André Goosse (16 April 1926, Liège – 4 August 2019) was a Belgian grammarian. The son-in-law of Maurice Grevisse, he took over editing and updating Grevisse's last book, Le Bon Usage. In 1988, he married the Belgian writer France Bastia. Professor at the Université Catholique de Louvain, he was also the president of the Conseil international de la langue française.

His earliest research was carried out on the work of the 14th century writer from Liège, Jean d'Outremeuse. His work, carried out under the direction of Omer Jodogne, turned into a thesis which he defended in 1959, which was published in 1965.

Notable among his publications is a work exposing and commenting on the Les rectifications de l'orthographe ("corrections to orthography"), which was a report published on 6 December 1990 in the Journal officiel de la République française. Goosse's book, trying to make the debate less personal, was titled La « nouvelle » orthographe, Exposé et commentaires, published by Ed.Duculot in 1991. ISBN 2-8011-0976-2. The topic, according to Goosse, was less of a "reform" than of "developments" aimed at eliminating certain "anomalies and absurdities" as well as "contradictions existing among dictionaries".
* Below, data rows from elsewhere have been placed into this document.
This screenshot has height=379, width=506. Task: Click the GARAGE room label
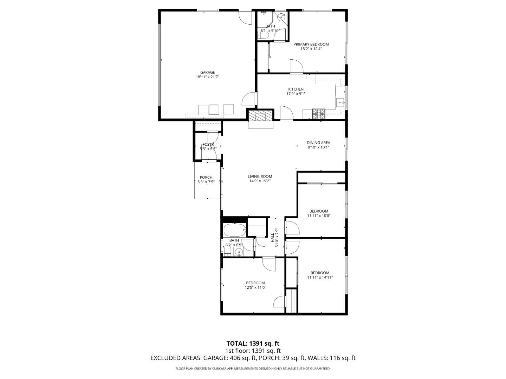(x=207, y=72)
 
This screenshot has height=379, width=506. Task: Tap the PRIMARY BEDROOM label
(x=311, y=44)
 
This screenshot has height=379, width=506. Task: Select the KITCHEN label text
(x=296, y=89)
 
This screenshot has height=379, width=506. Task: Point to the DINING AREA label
(x=318, y=142)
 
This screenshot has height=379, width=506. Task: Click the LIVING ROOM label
(x=260, y=177)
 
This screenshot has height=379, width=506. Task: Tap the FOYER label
(x=208, y=144)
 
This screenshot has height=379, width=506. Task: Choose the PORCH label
(x=206, y=177)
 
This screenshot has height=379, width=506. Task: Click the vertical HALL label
(x=272, y=238)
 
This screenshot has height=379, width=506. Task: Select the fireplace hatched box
(x=260, y=116)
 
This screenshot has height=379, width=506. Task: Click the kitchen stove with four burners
(x=319, y=114)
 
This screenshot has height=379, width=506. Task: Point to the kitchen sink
(x=340, y=103)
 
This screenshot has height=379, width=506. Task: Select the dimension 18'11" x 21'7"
(x=207, y=77)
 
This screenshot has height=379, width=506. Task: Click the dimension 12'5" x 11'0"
(x=255, y=287)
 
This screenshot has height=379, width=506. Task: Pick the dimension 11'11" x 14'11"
(x=320, y=277)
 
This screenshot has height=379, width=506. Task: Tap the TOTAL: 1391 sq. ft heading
(x=253, y=344)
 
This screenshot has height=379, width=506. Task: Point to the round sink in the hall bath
(x=239, y=252)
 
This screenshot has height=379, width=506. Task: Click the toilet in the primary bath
(x=264, y=35)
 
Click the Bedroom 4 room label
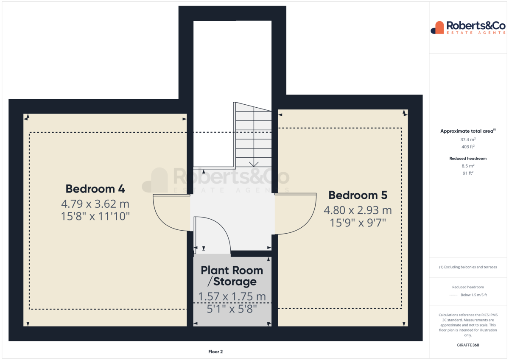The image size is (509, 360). point(95,189)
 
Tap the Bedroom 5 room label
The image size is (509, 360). point(358,195)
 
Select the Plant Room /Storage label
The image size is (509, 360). point(232,276)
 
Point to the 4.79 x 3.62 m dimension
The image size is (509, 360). point(95,204)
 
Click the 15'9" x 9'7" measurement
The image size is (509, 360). point(358,223)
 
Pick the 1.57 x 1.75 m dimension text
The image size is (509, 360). point(232,296)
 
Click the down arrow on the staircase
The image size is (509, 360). point(254,164)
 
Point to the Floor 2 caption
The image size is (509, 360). point(215,352)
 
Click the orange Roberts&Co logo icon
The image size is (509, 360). point(437,28)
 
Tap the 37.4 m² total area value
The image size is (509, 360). point(468,140)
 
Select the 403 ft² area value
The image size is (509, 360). point(468,147)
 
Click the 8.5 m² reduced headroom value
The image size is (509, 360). point(468,166)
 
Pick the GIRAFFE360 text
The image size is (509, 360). point(468,345)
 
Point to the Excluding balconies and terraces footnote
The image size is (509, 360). point(468,267)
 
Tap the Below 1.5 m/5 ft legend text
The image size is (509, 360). point(474,295)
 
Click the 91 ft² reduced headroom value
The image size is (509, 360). point(468,173)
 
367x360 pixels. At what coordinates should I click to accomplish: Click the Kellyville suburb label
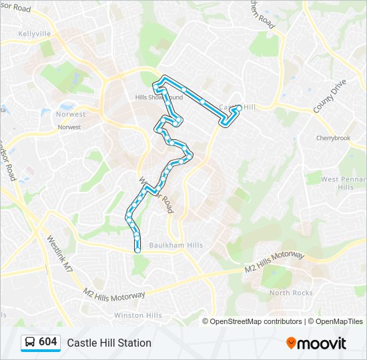point(35,33)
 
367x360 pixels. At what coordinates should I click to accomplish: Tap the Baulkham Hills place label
point(176,245)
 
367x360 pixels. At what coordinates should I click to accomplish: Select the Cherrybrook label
point(332,139)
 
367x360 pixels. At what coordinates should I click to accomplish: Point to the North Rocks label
point(290,293)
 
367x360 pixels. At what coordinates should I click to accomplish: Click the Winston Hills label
point(137,315)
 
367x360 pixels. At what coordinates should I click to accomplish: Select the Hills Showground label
point(158,97)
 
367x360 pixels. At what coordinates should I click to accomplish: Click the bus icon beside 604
point(30,342)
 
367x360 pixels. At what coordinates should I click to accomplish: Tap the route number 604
point(48,342)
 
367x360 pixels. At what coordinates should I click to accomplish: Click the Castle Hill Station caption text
point(109,343)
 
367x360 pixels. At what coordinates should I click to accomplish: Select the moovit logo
point(316,343)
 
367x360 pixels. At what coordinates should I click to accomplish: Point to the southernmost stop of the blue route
point(138,250)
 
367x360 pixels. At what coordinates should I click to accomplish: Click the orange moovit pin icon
point(292,343)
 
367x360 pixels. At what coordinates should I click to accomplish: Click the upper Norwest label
point(71,114)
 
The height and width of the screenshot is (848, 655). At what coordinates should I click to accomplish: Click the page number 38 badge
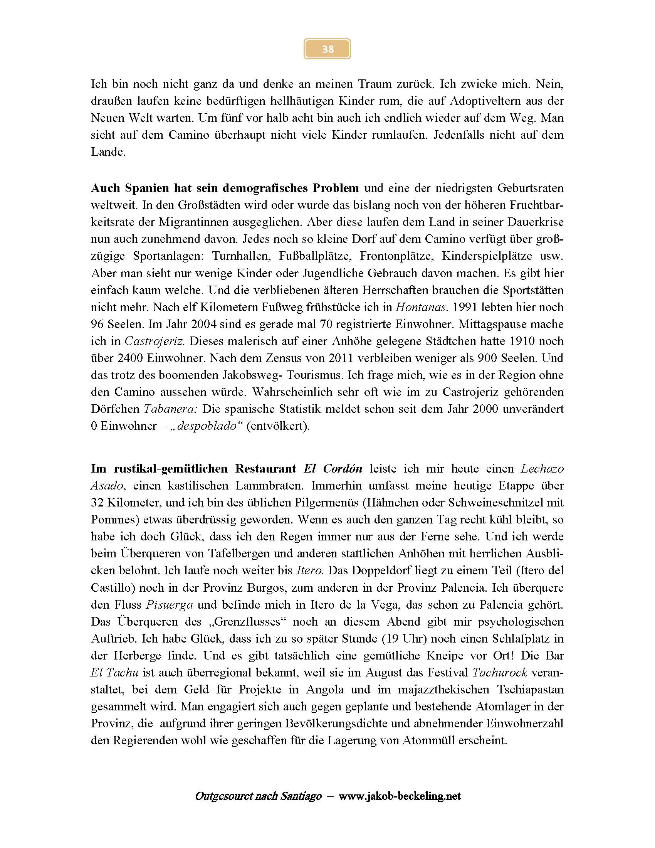(x=327, y=49)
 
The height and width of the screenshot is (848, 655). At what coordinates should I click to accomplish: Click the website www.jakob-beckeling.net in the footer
(x=400, y=796)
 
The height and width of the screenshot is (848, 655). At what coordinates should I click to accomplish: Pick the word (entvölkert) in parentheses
(x=278, y=426)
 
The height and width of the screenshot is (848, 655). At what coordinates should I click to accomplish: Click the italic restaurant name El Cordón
(x=333, y=469)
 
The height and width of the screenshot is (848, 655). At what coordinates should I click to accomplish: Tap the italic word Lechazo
(x=542, y=469)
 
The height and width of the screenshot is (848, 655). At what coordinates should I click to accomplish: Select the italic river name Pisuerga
(x=169, y=604)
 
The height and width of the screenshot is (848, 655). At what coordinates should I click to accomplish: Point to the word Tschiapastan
(x=530, y=690)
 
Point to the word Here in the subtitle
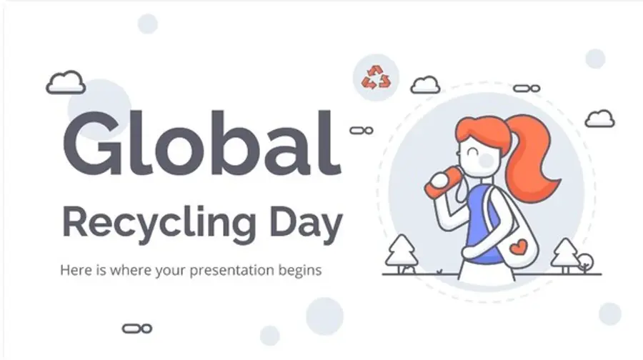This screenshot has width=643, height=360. pos(74,271)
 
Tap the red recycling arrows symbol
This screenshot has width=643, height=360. pos(376,77)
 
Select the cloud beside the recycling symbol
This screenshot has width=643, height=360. pos(425,84)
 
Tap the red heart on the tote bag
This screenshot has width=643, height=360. pos(519,249)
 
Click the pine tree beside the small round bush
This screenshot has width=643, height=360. pos(564,255)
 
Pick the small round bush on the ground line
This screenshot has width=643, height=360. pos(584,262)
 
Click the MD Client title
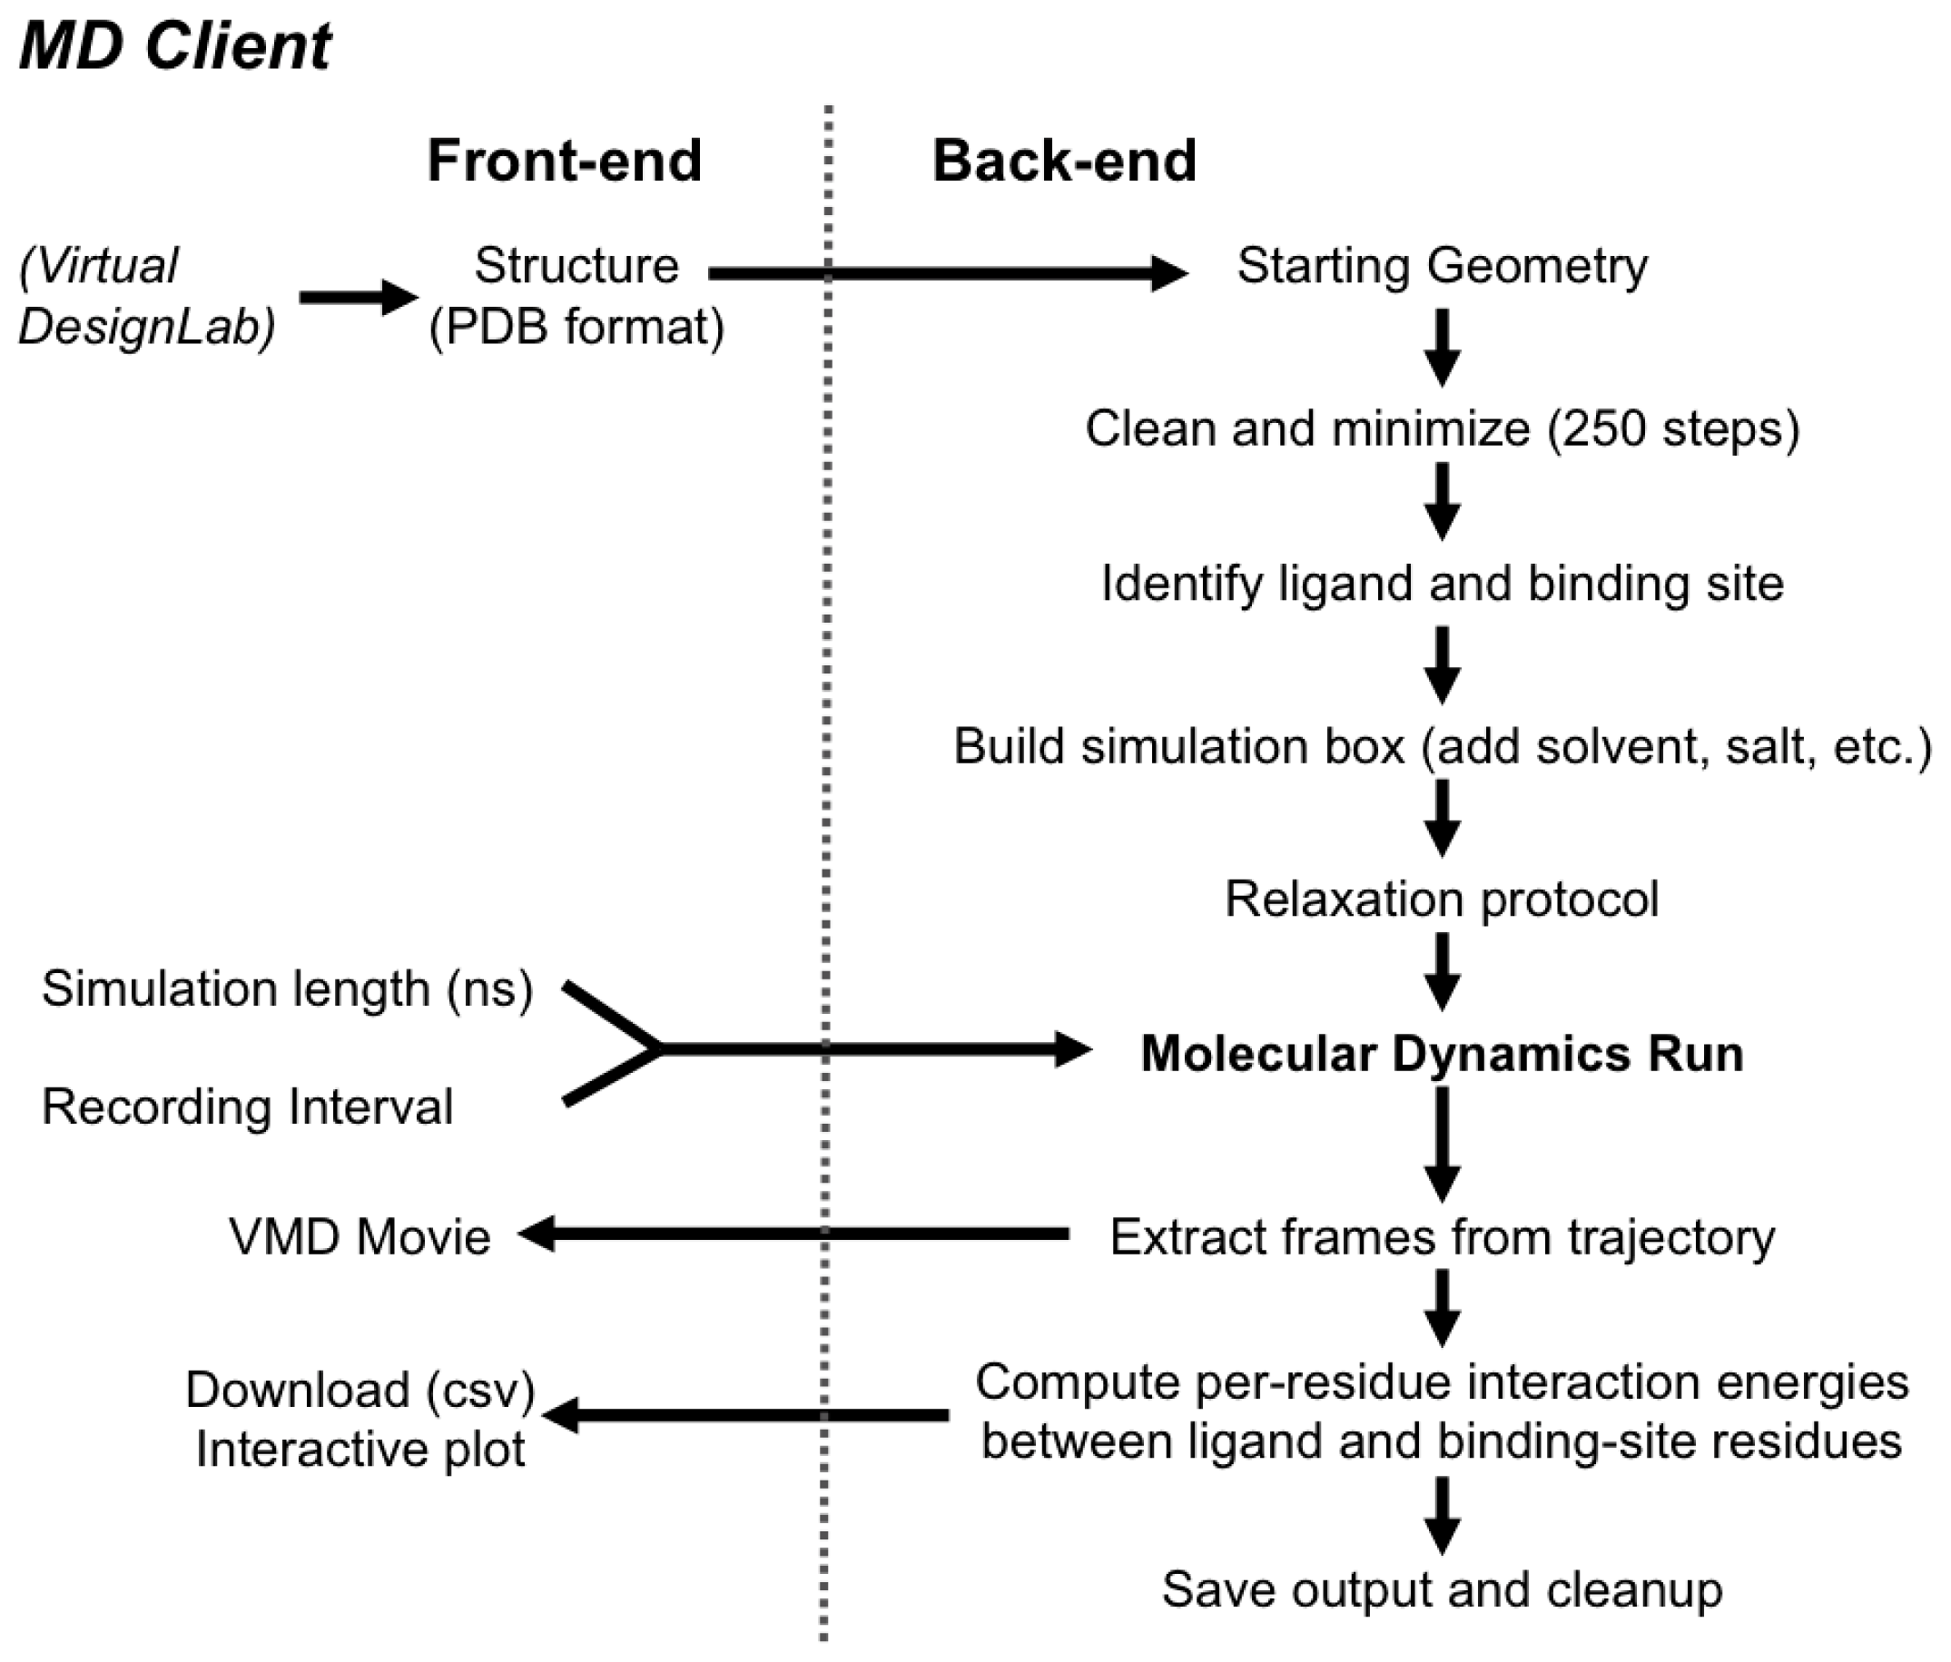pyautogui.click(x=175, y=46)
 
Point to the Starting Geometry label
pyautogui.click(x=1442, y=266)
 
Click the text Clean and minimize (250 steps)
pyautogui.click(x=1442, y=429)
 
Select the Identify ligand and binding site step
pyautogui.click(x=1442, y=583)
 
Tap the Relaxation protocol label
pyautogui.click(x=1442, y=899)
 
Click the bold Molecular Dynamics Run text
pyautogui.click(x=1442, y=1053)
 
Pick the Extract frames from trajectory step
pyautogui.click(x=1442, y=1236)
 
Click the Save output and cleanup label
pyautogui.click(x=1442, y=1589)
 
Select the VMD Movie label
pyautogui.click(x=360, y=1236)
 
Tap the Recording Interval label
pyautogui.click(x=247, y=1106)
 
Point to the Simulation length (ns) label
pyautogui.click(x=287, y=988)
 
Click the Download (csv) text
pyautogui.click(x=360, y=1390)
Also noteworthy is Une langue, une communauté. Le français en Belgique, published in 1997 with Daniel Blampain, Jean-Marie Klinkenberg, Marc Wilmet ("One language, one community. French in Belgium").

In November 2007, Goosse was the editor, at De Boeck, of the 14th edition of Le Bon Usage. This edition was a complete rewrite. "This time", he told Belgian newspaper Le Soir, "it's like 2,000 pieces of a puzzle have been thrown into the air. Then, we had to rebuild."

André Goosse was the secretary of the Académie de Langue et de Littérature françaises de Belgique (Royal Academy of French Language and Literature in Belgium) from 1996 until 2001.

Goosse died on 4 August 2019, at the age of 93.